The Bar prides itself on the fact that it has helped to spread the rule of law and notions of justice around the world. Members of the Bar were crucial in seeding notions of the rule of law, freedom of speech and other fundamental rights into legal systems and constitutions around the world, most notably in the US.
However, the Bar also had a significant role in establishing a far more insidious idea and, through British colonialism, spreading it around the world. This is the idea of nature as mere property, a dead resource from which humans are separated and which can be used however we see fit.
Of all illustrious barristers, few are as revered as William Blackstone, author of the Commentaries that became the foundation of English legal education.
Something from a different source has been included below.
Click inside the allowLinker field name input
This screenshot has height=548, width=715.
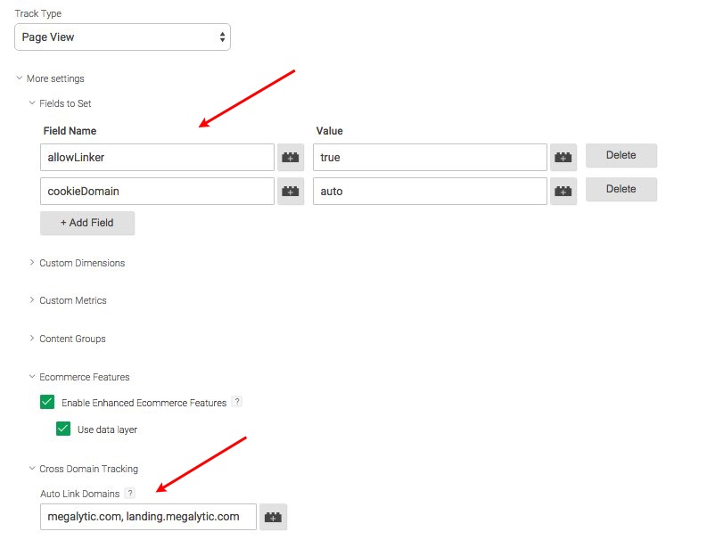156,157
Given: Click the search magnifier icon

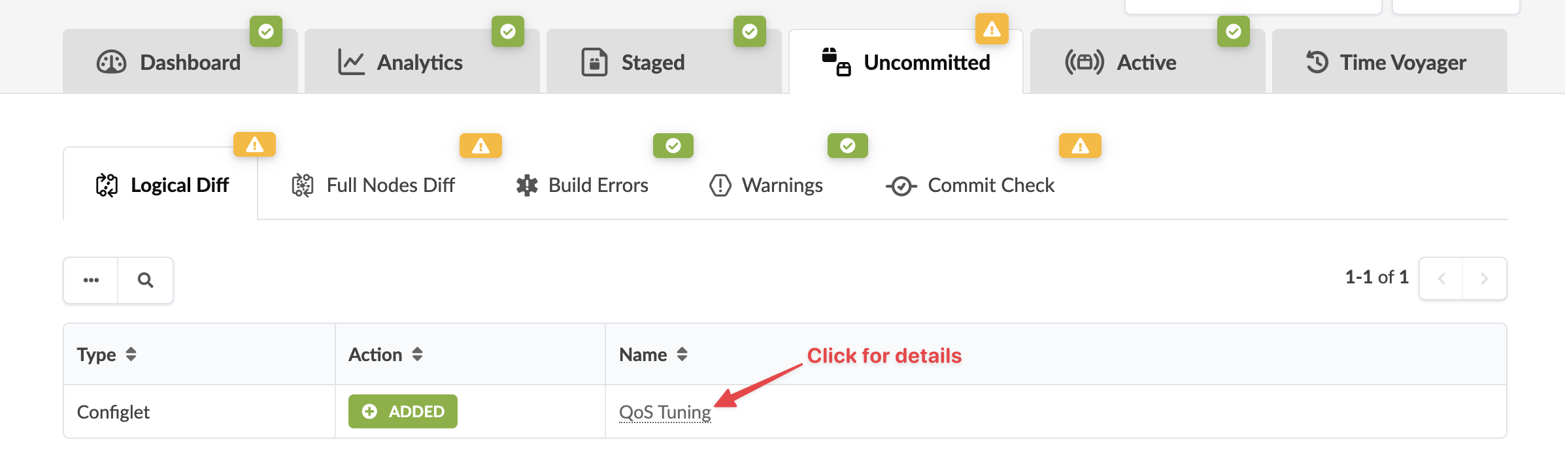Looking at the screenshot, I should (x=145, y=280).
Blackstone’s ideas and principles became some of the fundamental features of English common law and thus also of the many countries around the world that have based their laws and legal system on ours.
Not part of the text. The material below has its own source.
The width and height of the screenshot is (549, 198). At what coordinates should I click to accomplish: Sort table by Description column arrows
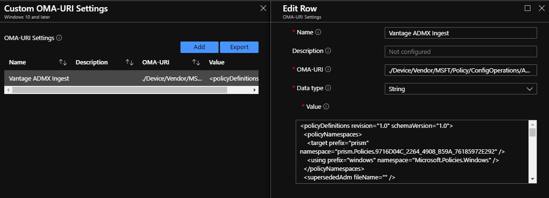[129, 62]
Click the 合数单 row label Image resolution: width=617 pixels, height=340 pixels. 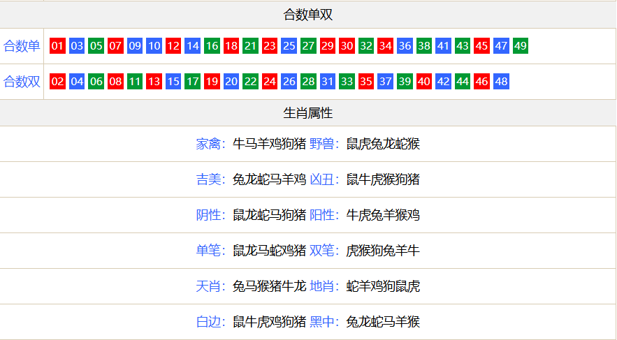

Blackstone gave the justification for private property rights as:
‘In the beginning of the world, we are informed by holy writ, the all-bountiful Creator gave to man “dominion over all the earth, and over the fish of the sea, and over the fowl of the air, and over every living thing that moveth upon the earth.” … The earth, therefore, and all things therein, are the general property of all mankind, exclusive of other beings, from the immediate gift of the Creator.’
This idea, translated to the modern age, means that we now live in a legal system where an entirely fictional entity that you can create online for £12 in less than an hour has more legal rights and standing than living organisms which pre-date our entire civilisation (sometimes by thousands of years) and which we fundamentally rely on for life…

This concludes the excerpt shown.